Each entry should be repeated exactly. Its pictures should not be.

[Data for review]

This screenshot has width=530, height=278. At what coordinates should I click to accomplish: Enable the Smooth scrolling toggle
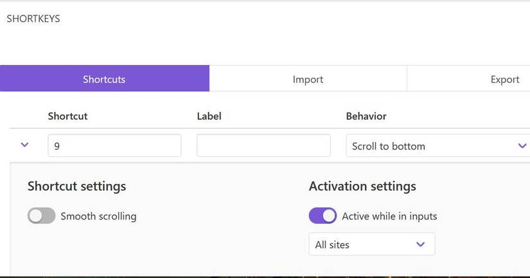point(42,216)
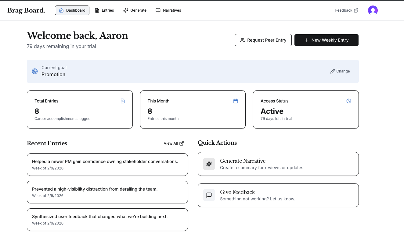Open the synthesized user feedback entry
404x249 pixels.
pyautogui.click(x=107, y=220)
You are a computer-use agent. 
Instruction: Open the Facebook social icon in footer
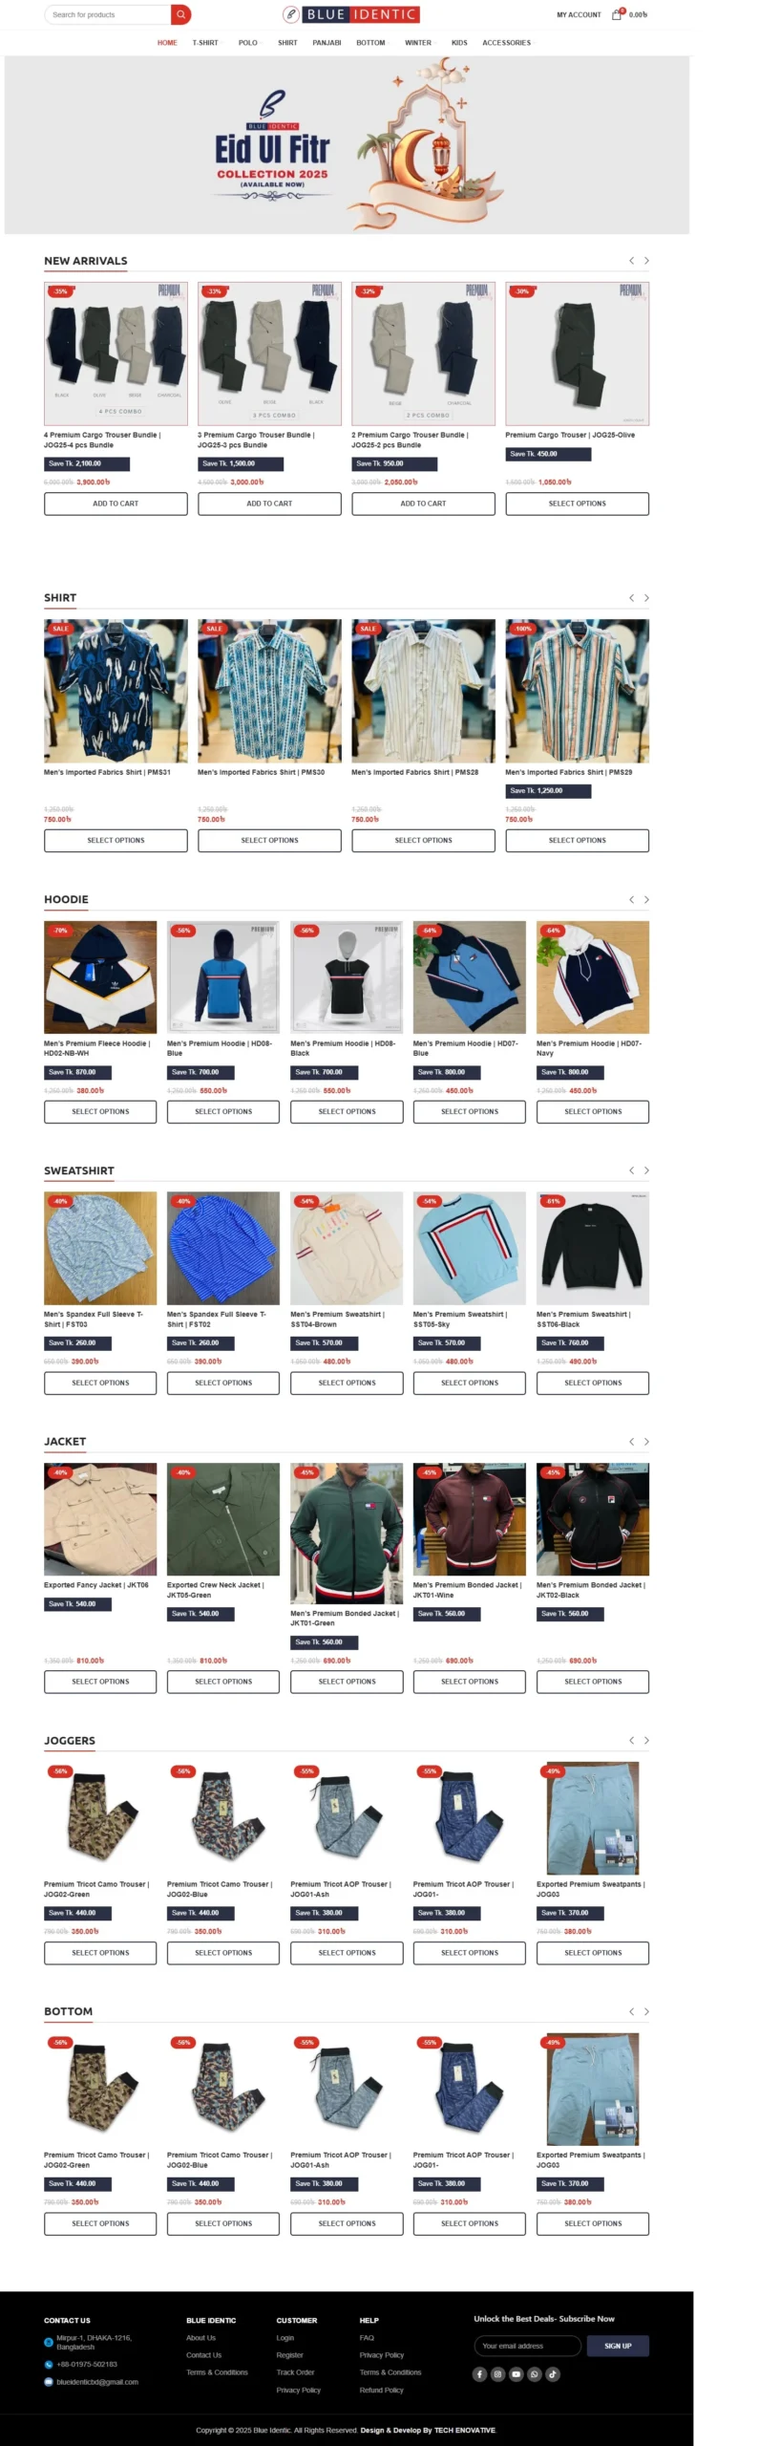click(480, 2373)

[/Data for review]

=== Result of this task ===
This screenshot has width=530, height=278. At what coordinates should I click to accomplish: Enable the Smooth scrolling toggle
point(42,216)
Open the synthesized user feedback entry
404x249 pixels.
pyautogui.click(x=107, y=220)
You are a computer-use agent. 
Instruction: Open the Facebook social icon in footer
click(480, 2373)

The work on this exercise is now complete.